Но большевики не дремали и нельзя было рассчитывать, что они дадут нам время
и своим наступлением не расстроят наши планы. Поэтому, было рисковано применять
к арестованным нами большевикам особо жестокие меры. Ведь в случае вынужденного
нами оставления города, весь свой гнев за наши действия, красные вылили бы
на беззащитных жителей. Это свое мнение я высказал В. Ст. Фетисову и последний
со мной вполне согласился.
По сведениям, полученным с боевых участков, к полудню 3-го апреля, обстановка
складывалась так: на Ростовском направлении станичные дружины продвинулись
далее ст. Кизитеринка (на линии Новочеркасск-Ростов, в 15 верстах от последнего),
где разобрали полотно железной дороги, лишив возможности броневые поезда красных
продвигаться в нашу сторону. В Нахичевани находились большевики. Время от
времени они пытались производить разведку, которую легко прогоняло ружейным
огнем наше сторожевое охранение. По словам бежавших из Ростова, там царила
паника. Большевики спешно вызывали подкрепления из Таганрога. Судя по донесениям,
настроение дружинников было превосходное и они усиленные казаками Аксайской
и Александровской станиц, крепко держали свои позиции. Как бы в подтверждение
этого в штабе был получен и приговор Аксайской станицы.78) Благополучно было
и на северном направлении. Там дружины Раздорцев, поддержанные Заплавцами
и Новочеркассцами, после непродолжительного боя, заняли Персияновку.

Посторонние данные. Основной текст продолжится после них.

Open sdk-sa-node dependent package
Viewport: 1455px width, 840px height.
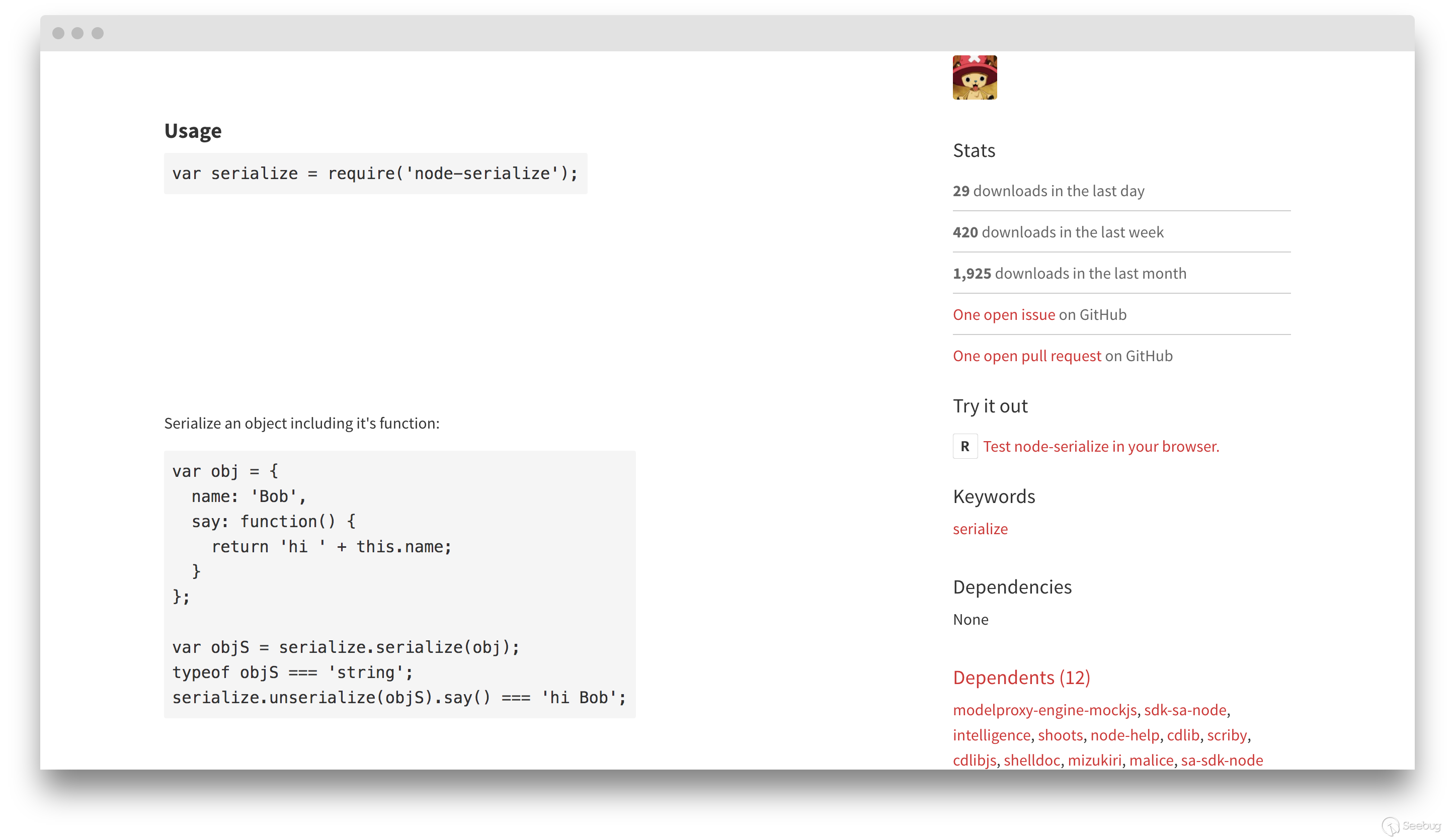coord(1184,710)
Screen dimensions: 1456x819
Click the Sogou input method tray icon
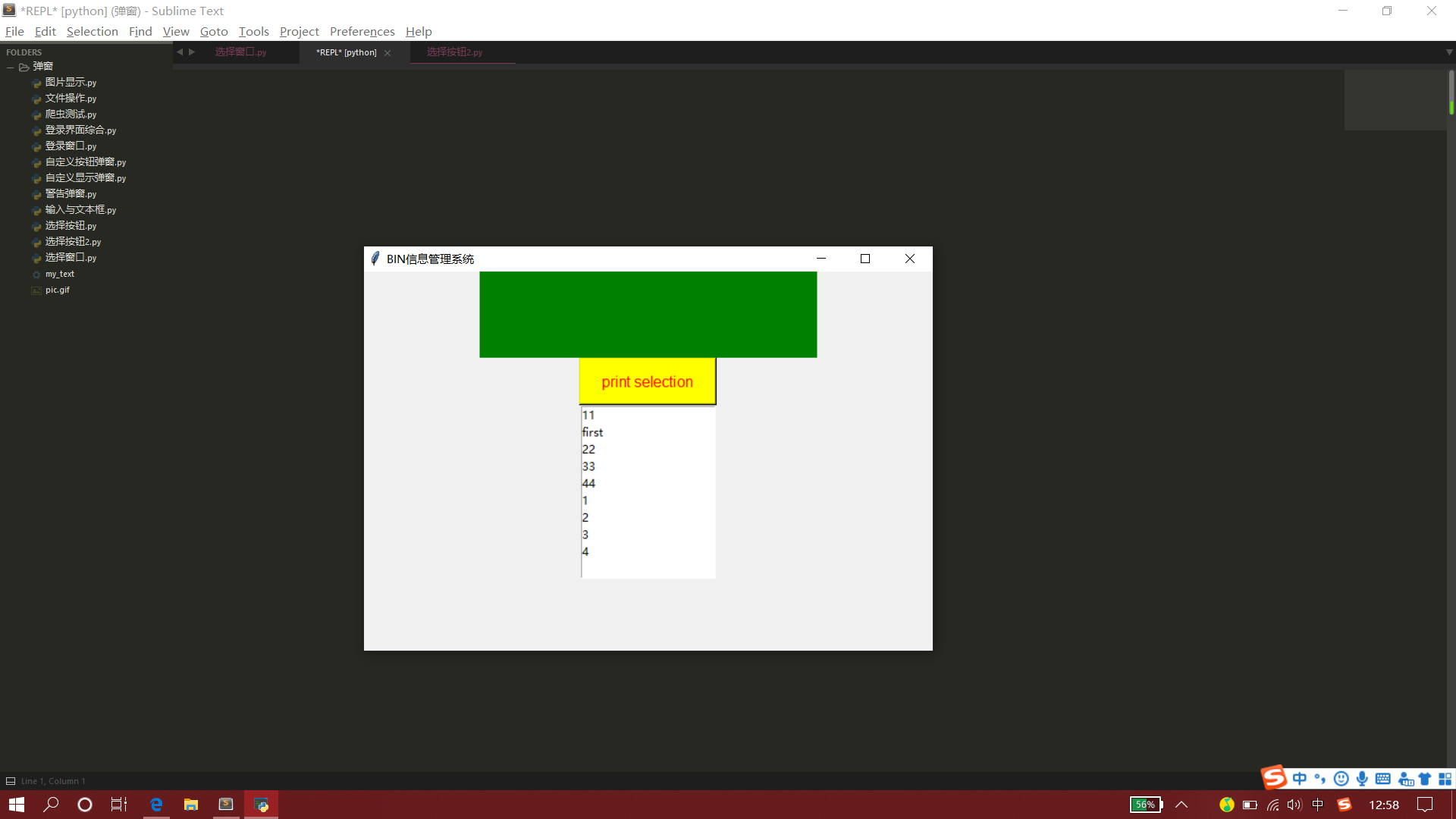[x=1344, y=805]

Отобрав у крестьян ближайших хуторов оружие, они успешно продвигались вперед.
Уже овладели Каменоломней (примерно в одном переходе от Новочеркасска) и безостановочно
продолжая наступление, имели целью захватить и Александровск-Грушевский -
оплот большевиков шахтеров. Такие блестящие действия казачьего отряда были
отмечены в приказе по армии No 11 от 3-го апреля 1918 года: "К вечеру
2-го апреля доблестные казачьи дружины станиц Раздорской, Заплавской и Новочеркасской
оттеснили красногвардейцев к Александровск-Грушевский. По полученным донесениям
казаки действовали выше всякой похвалы. Благодарю этих верных сынов Тихого
Дона, грудью вставших на защиту его и народных прав. Командующий армией Фетисов".
В общем, положение на боевых участках, как видно, было для нас благоприятное.
Много сложнее была обстановка в городе. Форум ирование новых частей шло вяло.
Офицеры записывались в отряды неохотно. Не была даже приблизительно установлена
численность казаков в городе, которыми мы могли располагать, как бойцами.
Не успели еще наладить, как следует вопросы расквартирования и продовольствия
казаков, прибывающих в город. Во главе небольших казачьих отрядов появлялись
нередко неизвестные начальники. Могли быть, конечно и большевистские агенты.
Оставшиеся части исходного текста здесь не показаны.